■ **DOCUMENT SEGMENT**:
# # # # #

The financial hub last posted a budget deficit in March 2004 of roughly HK$40 billion in the wake of the severe acute respiratory syndrome epidemic.

Financial Secretary Paul Chan, who said the government "will introduce aggressive countercyclical measures to help everyone through this difficult time," delivers his annual budget at Hong Kong's Legislative Council.   © Reuters

"The current crisis is likely to take a greater toll than in SARS," Financial Secretary Paul Chan said in his budget speech on Wednesday. "But Hong Kong's core competitiveness remains solid. We will introduce aggressive countercyclical measures to help everyone through this difficult time."

Despite the huge deficit, Hong Kong's ample fiscal reserves allow it to continue pumping in stimulus to shore up the economy. At the end of 2019, Hong Kong was sitting on reserves of HK$1.12 trillion, or roughly $144 billion, one of the world's largest.

The city's government has earmarked HK$30 billion in the coming fiscal year to provide financial aid to citizens and businesses affected by the coronavirus outbreak, after rolling out a HK$35 billion stimulus package last year amid the monthslong anti-government demonstrations.

Specific measures include one-off subsidies of HK$80,000 to HK$200,000 to retailers, restaurants and travel agencies -- industries hit hardest by the slump in inbound visitors and the economic downturn. For the period of November to January, these sectors saw a combined unemployment rate of 5.2%, compared with 3.4% for the whole of Hong Kong. The government is also offering a full guarantee on loans for companies to pay wages and taxes.

Other measures on the table include plans for affordable housing, funding for innovation, as well as assistance for low-income residents.

Hong Kong has faced shortages of surgical face masks and other products used to protect people from the coronavirus. The global epidemic has hit Hong Kong's economy hard.   © AP

"I think the measures could be effective to boost consumption," Tommy Wu, senior economist at Oxford Economics, told the Nikkei Asian Review. The HK$10,000 cash handout for millions of citizens is equivalent to 2.5% of GDP, he estimated, and the cuts to personal and corporate taxes are also "quite sizable."

"If the benefits from the cash handouts and tax cuts are distributed this year and everyone spends them this year, the economic boost could be 0.5% to 1% of GDP," he said.

But other economists believe that the government's measures were made partly out of "political consideration" amid rising social grievances following the anti-government protests, which began last June.

"Generally speaking, cash handouts are not the best way to redistribute wealth from a public-finance perspective," said Billy Mak Sui-choi, associate professor at Hong Kong Baptist University. After years of failed attempts, however, both Hong Kong people and politicians have realized that the government is unable to resolve such issues as a shortage of housing and medical resources in the short-term, he said.

"Therefore, the government needs to find a quicker way to pacify social discontent and stabilize employment," Mak said. "And cash handouts become a reasonable option."

Property developers in Hong Kong have cut rents by as much as 60% at major shopping malls to support businesses and protect jobs, while banks are allowing mortgage borrowers to make interest-only payments for up to a year.

Hong Kong entered a technical recession in the third quarter of 2019, with annual GDP contracting 1.2%, compared with the same period a year earlier, marking the first decline since the global financial crisis a decade ago. Meanwhile, exports sank 22.7% in January from a year earlier.

In the long-run, the Hong Kong government must reduce its reliance on land sales and stamp duties for revenue, which has proved to be unsustainable when the economy slows, William Chan, tax partner at Grant Thornton Hong Kong, said.

"A major tax reform to diversify revenue stream is necessary," he said. "Otherwise there will be a structural deficit in five to 10 years."

In a news conference after his speech, Chan said he will "look into all ways" to increase government revenue in the long-term, including introducing new types of taxes and adjusting tax rates.

The government's work in achieving fiscal balance is "very high" on its agenda, he said.

# # # # #

■ **ENTRIES SUPPLIED**:
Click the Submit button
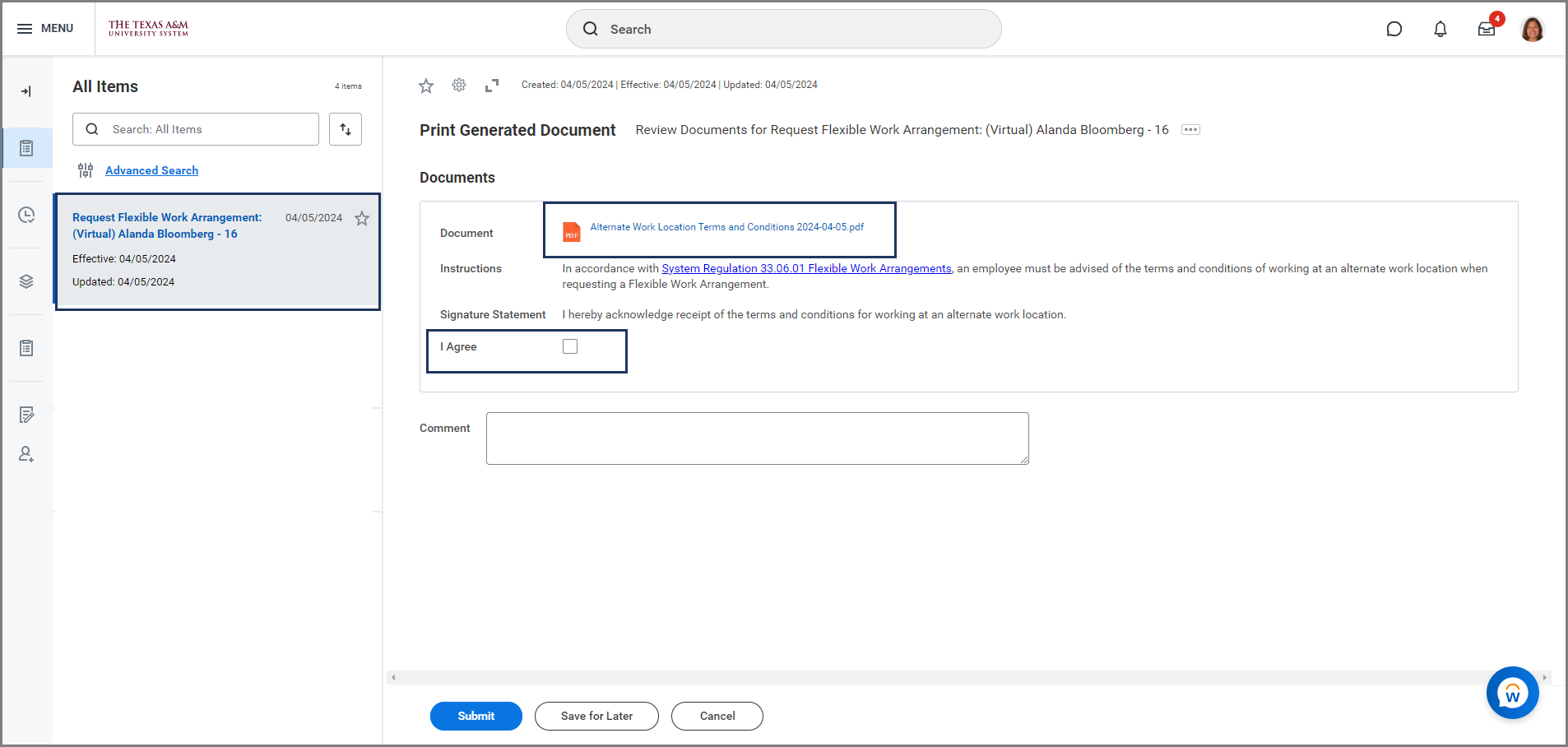 (x=476, y=716)
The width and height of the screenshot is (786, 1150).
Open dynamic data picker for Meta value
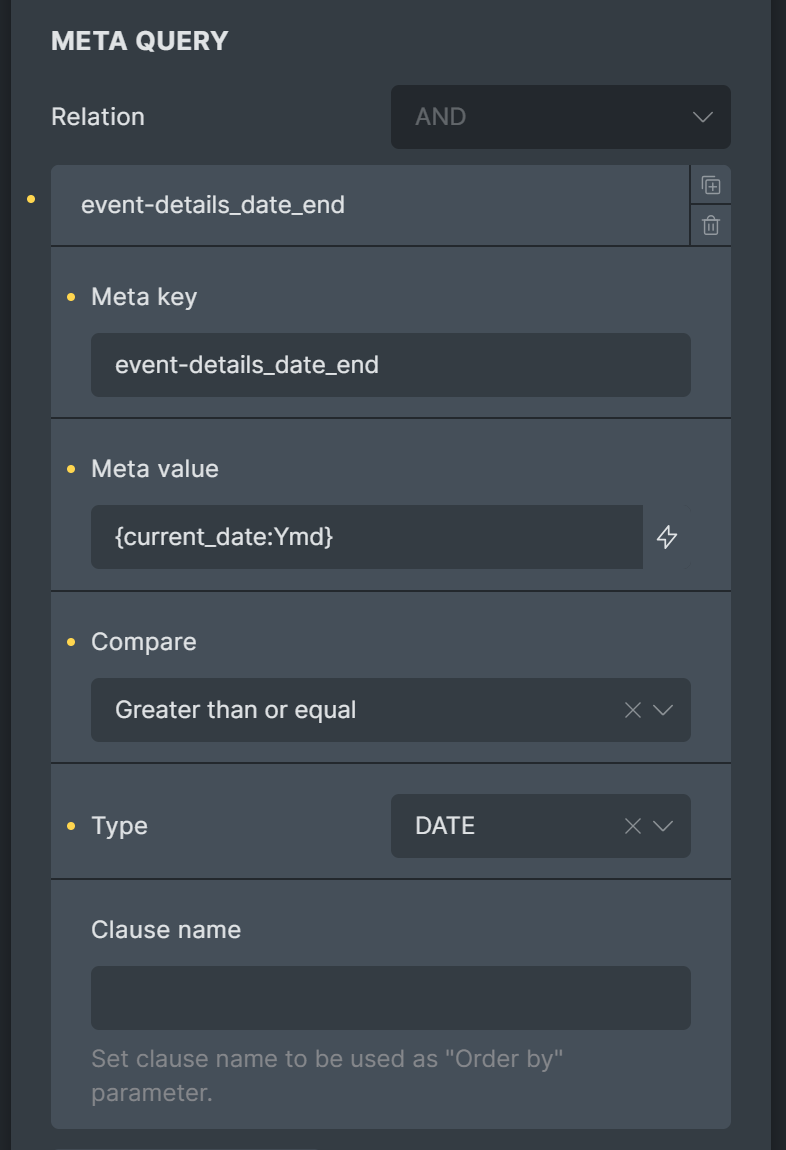(666, 537)
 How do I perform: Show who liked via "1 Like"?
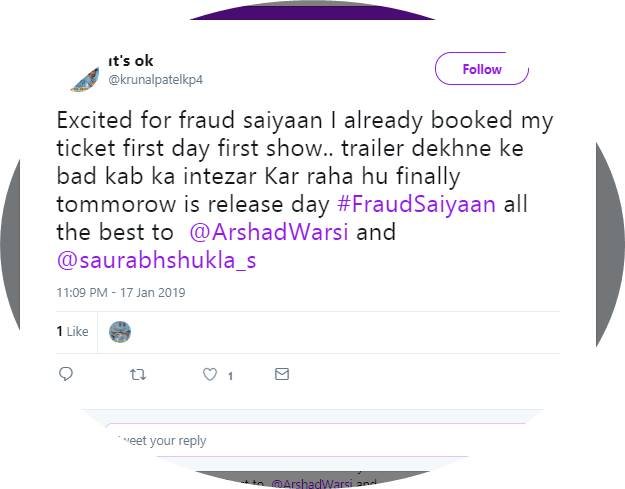pyautogui.click(x=72, y=331)
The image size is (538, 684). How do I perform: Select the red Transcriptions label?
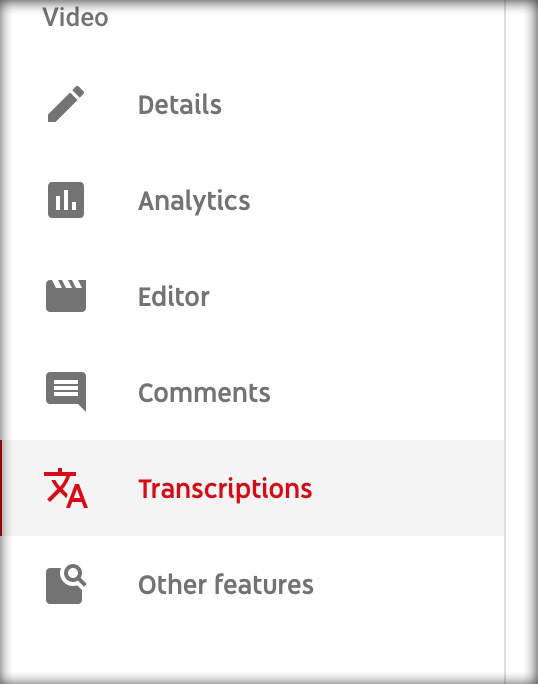[x=225, y=489]
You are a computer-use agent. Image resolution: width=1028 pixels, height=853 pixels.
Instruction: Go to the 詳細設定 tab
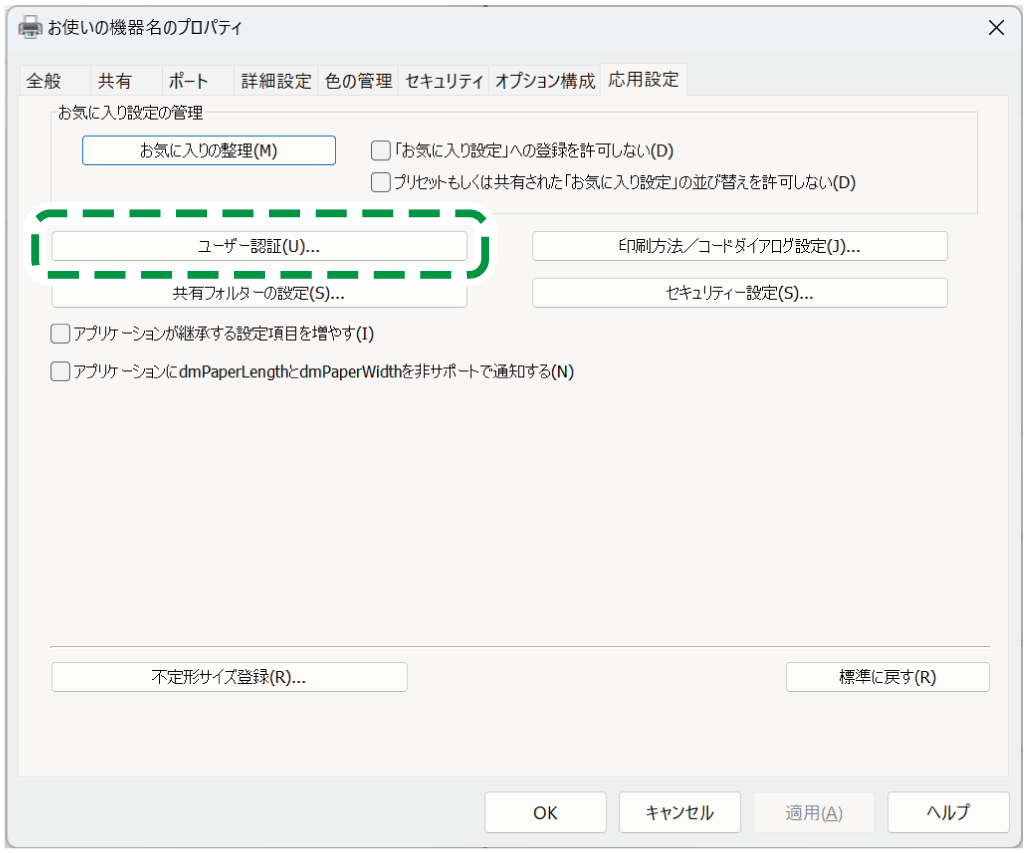276,81
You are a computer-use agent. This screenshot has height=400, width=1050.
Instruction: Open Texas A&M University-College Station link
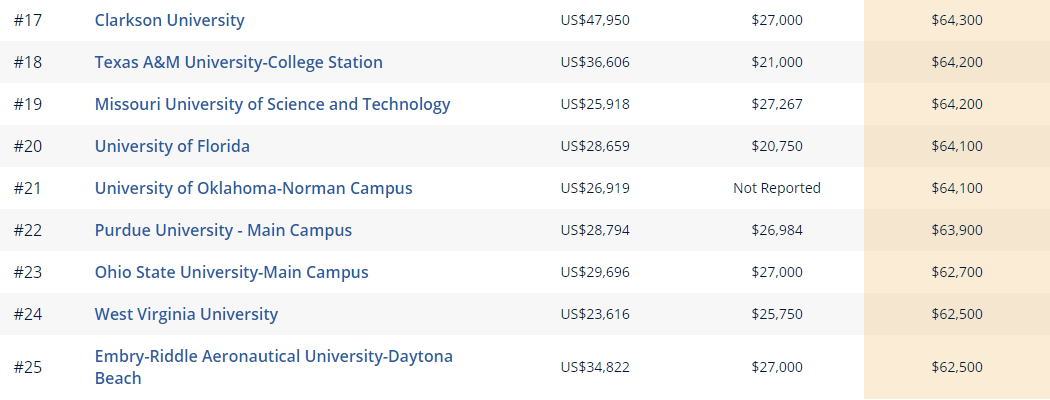pyautogui.click(x=238, y=62)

# # # # #

■ **EXERCISE REQUIREMENTS**:
Set down the passage of the Hong Kong budget article word for word, starting with "Hong Kong entered" and going on through "adjusting tax rates.". The entries have no connection to the Hong Kong budget article.

■ **COMPLETED TASK**:
Hong Kong entered a technical recession in the third quarter of 2019, with annual GDP contracting 1.2%, compared with the same period a year earlier, marking the first decline since the global financial crisis a decade ago. Meanwhile, exports sank 22.7% in January from a year earlier.

In the long-run, the Hong Kong government must reduce its reliance on land sales and stamp duties for revenue, which has proved to be unsustainable when the economy slows, William Chan, tax partner at Grant Thornton Hong Kong, said.

"A major tax reform to diversify revenue stream is necessary," he said. "Otherwise there will be a structural deficit in five to 10 years."

In a news conference after his speech, Chan said he will "look into all ways" to increase government revenue in the long-term, including introducing new types of taxes and adjusting tax rates.